Toowoomba Regional Council confirmed this week that an internal audit of its digital media library, launched on June 30, identified more than 340 duplicate image files embedded across council websites, planning documents and the Visit Toowoomba tourism portal. The duplicates — many of them redundant shots of Laurel Bank Park, the Grand Central shopping precinct and Inland Rail construction sites along the Ruthven Street corridor — had accumulated over at least four years of ad hoc uploads by multiple departments.
The timing matters. Council's digital communications team is mid-way through a $180,000 website redevelopment contract with a Brisbane-based firm, Peddlr Digital, scheduled for completion by September 12. Carrying duplicate or mismatched images into the new platform would have compounded both storage costs and the risk of publishing outdated or incorrect infrastructure imagery — a particular concern given the volume of active construction photography tied to the $10 billion Inland Rail project moving through the Toowoomba Range.
What the Audit Found and Who Is Affected
The review, conducted by council's Records and Information Management unit based at the City Administration Building on Hume Street, found the problem concentrated in three areas. Planning and development files held 112 duplicates, many of them aerial photographs of the Wellcamp Business Park precinct taken between 2021 and 2024. The Visit Toowoomba portal had 89 flagged files, including multiple near-identical shots of the Carnival of Flowers route along Margaret Street. A further 143 duplicates sat inside the council's internal SharePoint environment, largely tied to the Western Downs Renewable Energy Zone communications work shared between Toowoomba and Dalby offices.
Duplicate images in a government digital asset system are not a trivial housekeeping matter. Under Queensland's Public Records Act 2023 amendments, councils must maintain accurate and non-redundant digital records as part of broader information governance obligations. Failing an audit by the Queensland State Archives can trigger a compliance notice. Toowoomba Regional Council received one such notice in March 2024 after a previous records review, making the current cleanup doubly significant.

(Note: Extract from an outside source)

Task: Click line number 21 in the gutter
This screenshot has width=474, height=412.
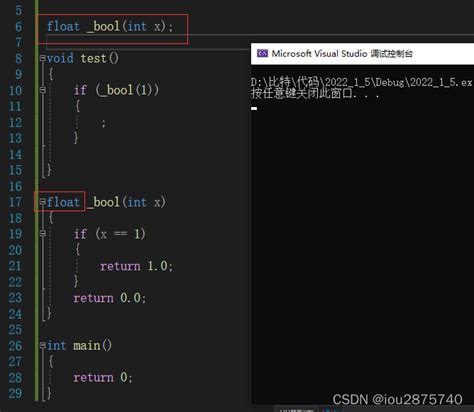Action: [x=15, y=266]

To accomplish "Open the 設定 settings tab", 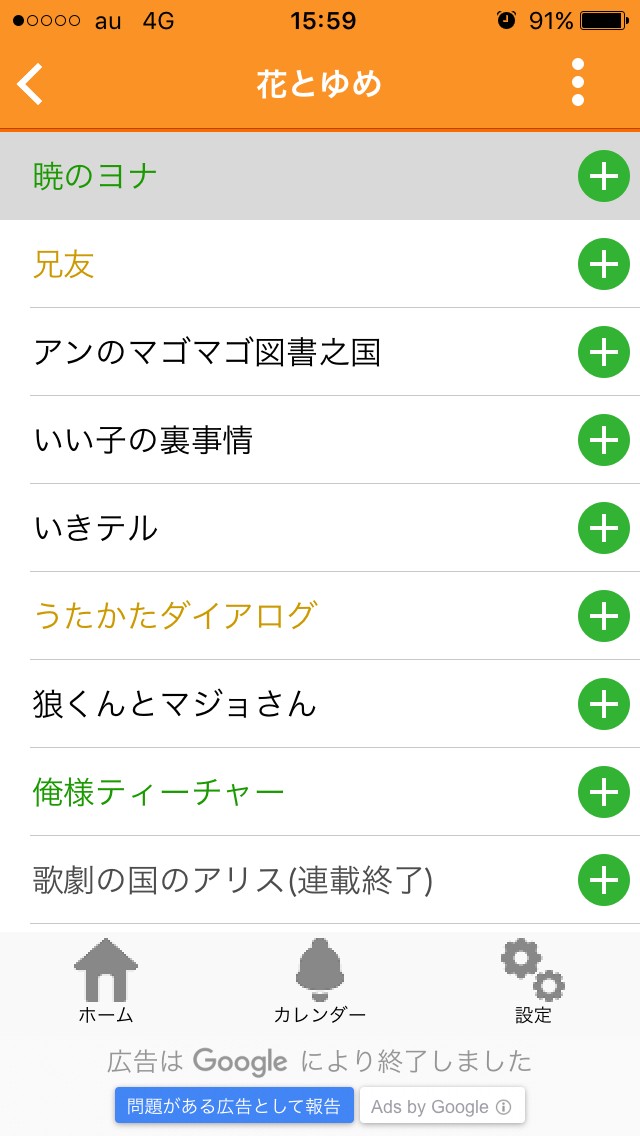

The replacement program itself involves two stages. Staff are first running automated deduplication software — licensed through a Perth company, Razor Media Asset Management — across the SharePoint and website content management systems. Any file flagged as a duplicate is quarantined rather than deleted outright, held for 30 days to allow department heads to contest the classification. Stage two, expected to begin the week of July 14, involves a manual review of the 89 Visit Toowoomba portal images, where context and caption accuracy require human judgment rather than pixel-matching algorithms.
Local Businesses and Community Groups Also Prompted to Act
The council audit has had a ripple effect. The Toowoomba Chamber of Commerce sent a note to its membership on Thursday advising small businesses listed on the council-linked business directory to check their own uploaded profile images. Businesses that submitted photographs via the MyToowoomba Business Portal before January 2025 may find their listings carry low-resolution duplicates from an earlier migration. The chamber is running a drop-in session at its Ruthven Street office on July 9 to help members navigate the update process.
The Darling Downs and South West Queensland Primary Health Network, which uses council-hosted community health venue photography for its provider directory, has also been contacted about affected files. Three of its listed venues — including spaces in Harristown and Glenvale — had duplicated imagery flagged during the audit.
For residents or organisations that have contributed photographs to council platforms, the practical step is straightforward. Anyone who submitted images through the council's online community gallery or the PlantSEQ urban greening program before mid-2024 should log into their account on the Toowoomba Regional Council website and verify their uploads remain correctly attributed. Council's digital help desk, reachable on 131 872, is taking calls on the matter through to July 18, after which the new asset management protocols come into full effect ahead of the September website launch.